Another point to note is that Tez relies on YARN’s resource manager and scheduler for initial assignment of containers, etc. However, it has the ability to make the scheduling a two level activity. For example, Tez does come with scheduling capabilities, which it uses for features like container reuse.

Dryad’s architecture includes components that do resource management as well as the job management. A Dryad job is coordinated by a component called the Job Manager. Tasks of a job are executed on cluster machines by a Daemon process. Communication with the tasks from the job manager happens through the Daemon, which acts like a proxy. In Dryad, the scheduling decisions are local to an instance of the Dryad Job Manager – i.e. it is decentralised.

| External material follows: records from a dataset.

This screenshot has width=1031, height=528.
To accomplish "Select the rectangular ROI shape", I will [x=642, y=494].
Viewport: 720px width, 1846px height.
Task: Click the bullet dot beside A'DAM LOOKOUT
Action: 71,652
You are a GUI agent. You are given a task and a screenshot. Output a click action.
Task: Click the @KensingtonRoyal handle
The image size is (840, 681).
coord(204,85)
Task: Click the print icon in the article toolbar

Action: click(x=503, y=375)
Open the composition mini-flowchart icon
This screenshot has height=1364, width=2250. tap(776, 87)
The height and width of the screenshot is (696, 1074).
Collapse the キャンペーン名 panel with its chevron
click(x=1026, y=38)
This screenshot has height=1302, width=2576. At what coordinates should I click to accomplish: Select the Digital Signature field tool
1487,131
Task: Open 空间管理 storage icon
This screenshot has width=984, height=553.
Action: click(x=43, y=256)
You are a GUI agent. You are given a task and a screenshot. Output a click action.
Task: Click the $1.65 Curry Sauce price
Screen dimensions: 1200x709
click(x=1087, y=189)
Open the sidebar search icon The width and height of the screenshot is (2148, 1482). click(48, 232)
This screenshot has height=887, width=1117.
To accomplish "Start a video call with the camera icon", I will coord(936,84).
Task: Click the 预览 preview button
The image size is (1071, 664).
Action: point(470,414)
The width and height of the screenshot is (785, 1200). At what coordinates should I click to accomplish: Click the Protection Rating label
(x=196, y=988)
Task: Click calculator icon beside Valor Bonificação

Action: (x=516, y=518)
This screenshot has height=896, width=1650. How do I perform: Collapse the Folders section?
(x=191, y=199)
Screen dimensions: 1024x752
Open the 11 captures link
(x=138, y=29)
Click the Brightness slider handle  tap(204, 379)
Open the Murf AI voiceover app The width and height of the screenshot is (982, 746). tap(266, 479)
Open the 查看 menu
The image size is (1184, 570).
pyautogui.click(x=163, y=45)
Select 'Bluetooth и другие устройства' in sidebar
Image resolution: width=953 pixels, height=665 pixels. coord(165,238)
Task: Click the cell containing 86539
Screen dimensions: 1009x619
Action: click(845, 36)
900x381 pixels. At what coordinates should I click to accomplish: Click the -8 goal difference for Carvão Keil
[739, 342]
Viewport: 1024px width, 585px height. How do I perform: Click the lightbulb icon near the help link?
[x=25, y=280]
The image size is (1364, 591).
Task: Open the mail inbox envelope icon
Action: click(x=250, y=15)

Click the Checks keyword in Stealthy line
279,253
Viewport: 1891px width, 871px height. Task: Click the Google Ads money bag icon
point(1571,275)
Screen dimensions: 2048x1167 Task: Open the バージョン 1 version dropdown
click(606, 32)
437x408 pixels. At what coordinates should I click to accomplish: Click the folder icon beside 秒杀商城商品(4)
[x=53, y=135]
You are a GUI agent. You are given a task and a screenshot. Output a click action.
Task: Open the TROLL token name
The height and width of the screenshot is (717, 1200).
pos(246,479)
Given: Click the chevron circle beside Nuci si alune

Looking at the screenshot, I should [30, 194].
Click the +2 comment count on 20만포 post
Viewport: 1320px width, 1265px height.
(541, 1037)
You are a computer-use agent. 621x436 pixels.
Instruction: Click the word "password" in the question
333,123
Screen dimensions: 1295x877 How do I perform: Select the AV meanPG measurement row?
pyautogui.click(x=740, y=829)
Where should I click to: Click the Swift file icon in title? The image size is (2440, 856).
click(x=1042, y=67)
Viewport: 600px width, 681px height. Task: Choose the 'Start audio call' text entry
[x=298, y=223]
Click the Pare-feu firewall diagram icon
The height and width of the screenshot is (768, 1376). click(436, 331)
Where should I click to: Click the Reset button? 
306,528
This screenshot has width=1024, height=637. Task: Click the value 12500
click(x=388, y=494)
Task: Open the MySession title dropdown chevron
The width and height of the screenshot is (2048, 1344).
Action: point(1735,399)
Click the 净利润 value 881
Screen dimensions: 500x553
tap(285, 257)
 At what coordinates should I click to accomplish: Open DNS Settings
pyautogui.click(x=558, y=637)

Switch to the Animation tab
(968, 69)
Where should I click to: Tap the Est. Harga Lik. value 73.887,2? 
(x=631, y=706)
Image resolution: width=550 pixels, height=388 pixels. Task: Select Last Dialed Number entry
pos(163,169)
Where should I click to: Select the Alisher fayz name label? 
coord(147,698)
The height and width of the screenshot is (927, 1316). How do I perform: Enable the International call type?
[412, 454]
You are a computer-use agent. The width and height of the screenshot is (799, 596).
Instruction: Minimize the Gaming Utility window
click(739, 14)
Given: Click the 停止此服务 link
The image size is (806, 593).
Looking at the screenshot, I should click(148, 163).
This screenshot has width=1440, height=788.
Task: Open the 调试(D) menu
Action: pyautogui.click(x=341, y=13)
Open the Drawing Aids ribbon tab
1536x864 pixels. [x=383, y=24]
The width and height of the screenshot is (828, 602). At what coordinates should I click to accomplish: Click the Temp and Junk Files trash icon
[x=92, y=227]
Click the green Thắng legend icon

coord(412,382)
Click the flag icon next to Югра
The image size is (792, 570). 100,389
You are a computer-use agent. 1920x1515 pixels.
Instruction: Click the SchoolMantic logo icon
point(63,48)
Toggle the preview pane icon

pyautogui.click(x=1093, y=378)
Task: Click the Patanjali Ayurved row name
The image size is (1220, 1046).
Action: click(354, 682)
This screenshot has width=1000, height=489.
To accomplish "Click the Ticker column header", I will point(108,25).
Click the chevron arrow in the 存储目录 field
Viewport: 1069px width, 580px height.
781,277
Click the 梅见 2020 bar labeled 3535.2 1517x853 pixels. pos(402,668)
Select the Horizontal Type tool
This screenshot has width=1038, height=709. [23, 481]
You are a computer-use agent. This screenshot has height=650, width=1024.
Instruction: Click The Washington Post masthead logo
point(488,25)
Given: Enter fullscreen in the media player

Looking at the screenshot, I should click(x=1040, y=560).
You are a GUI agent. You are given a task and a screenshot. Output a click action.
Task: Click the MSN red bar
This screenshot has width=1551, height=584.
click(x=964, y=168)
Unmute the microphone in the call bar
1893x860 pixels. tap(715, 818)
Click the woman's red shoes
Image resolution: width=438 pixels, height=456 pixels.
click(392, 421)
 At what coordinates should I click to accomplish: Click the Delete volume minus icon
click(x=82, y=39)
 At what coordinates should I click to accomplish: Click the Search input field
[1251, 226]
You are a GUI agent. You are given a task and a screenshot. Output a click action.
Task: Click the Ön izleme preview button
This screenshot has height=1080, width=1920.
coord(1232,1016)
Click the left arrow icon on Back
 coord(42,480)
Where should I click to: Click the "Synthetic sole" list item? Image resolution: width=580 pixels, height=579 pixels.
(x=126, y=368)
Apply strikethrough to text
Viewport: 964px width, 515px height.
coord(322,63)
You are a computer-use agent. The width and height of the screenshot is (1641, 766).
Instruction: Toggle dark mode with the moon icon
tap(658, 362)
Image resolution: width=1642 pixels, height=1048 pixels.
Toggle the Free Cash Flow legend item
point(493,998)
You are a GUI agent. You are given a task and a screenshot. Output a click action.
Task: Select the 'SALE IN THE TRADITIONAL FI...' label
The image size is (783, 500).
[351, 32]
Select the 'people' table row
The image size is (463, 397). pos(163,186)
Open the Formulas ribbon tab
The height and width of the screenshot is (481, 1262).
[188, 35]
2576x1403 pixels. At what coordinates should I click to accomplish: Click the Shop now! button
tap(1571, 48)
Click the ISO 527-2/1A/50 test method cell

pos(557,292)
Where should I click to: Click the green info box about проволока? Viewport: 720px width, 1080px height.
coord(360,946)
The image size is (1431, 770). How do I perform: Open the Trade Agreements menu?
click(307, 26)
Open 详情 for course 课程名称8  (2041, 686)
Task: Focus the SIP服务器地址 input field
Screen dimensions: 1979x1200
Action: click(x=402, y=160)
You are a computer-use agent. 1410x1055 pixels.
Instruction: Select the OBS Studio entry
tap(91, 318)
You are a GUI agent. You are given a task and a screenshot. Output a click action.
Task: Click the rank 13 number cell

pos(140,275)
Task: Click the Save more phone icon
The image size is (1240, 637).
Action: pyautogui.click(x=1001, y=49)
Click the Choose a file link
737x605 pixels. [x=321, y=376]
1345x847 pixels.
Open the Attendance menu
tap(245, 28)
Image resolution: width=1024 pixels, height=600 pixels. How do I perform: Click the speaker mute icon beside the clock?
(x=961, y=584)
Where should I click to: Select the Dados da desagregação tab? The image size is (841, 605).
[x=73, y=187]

The logical plan for a Dryad DAG results in each vertex being placed in a ‘Stage’. The stages are managed by a ‘Stage manager’ component that is part of the job manager, similar to the Vertex Manager in Tez. The Stage manager is used to detect state transitions and implement optimisations like Hadoop’s speculative execution.

Conclusion

Dryad was discontinued by Microsoft in late 2011. Microsoft has since been contributing to Hadoop. Given the similarities between the two systems, a question is about how Tez’s prospects are going to be different from Dryad. A few points that seem to favour Tez, IMO:

Tez rides on years of learning from Hadoop MapReduce and other systems including Dryad. Microsoft recently posted that it contributes to Tez. The expectation then would be that the insights and learnings from systems (including what did not work) will help build a better system.
The separation of concerns brought about by YARN potentially helps Tez to focus on problems specific to the graph processing model, while delegating resource management and scheduling decisions to another layer – at least partially.
The API for Graph construction in Tez appears a lot simpler and intuitive to understand than the corresponding one in Dryad. Hence, it seems easier to adopt the model from a programmer perspective.
Given Tez was launched with a specific initiative of making Hive faster, there is a goal it is working towards, and there seems to already be evidence that Tez is enabling improvements in Hive as shown here.

Personally, I feel it would be good to have Tez succeed and several people who have invested in Hive will be able to see huge improvements in performance from their existing applications.

Acknowledgements

Most of the information for this post has come from the publicly available knowledge in blog posts and published paper. If there is any omission or mis-representation, please do let me know !

An initial draft of this post was reviewed by a few committers at Hortonworks: Siddharth Seth, Bikas Saha, Hitesh Shah and Vinod Kumar Vavilapalli. I am thankful to them for their feedback. While I have incorporated some of it, I felt some others are best explained from their end, possibly as comments. I will notify them once the blog is published.

Specifically calling out two points:

Both Sid and Hitesh have called out that there are going to be additional changes to the architecture and features in Tez that will soon be published. As this blog was being written, a new post came out from Hortonworks mentioning a new concept called Tez Sessions. So, be sure to watch out for Hortonworks blogs on Tez for more information.
Bikas provided feedback about Tez’s motivation being closer not just to systems like Dryad, but also other data flow systems like Hyracks and Nephele. It may be a good academic exercise to see these other systems as well from a perspective of learning.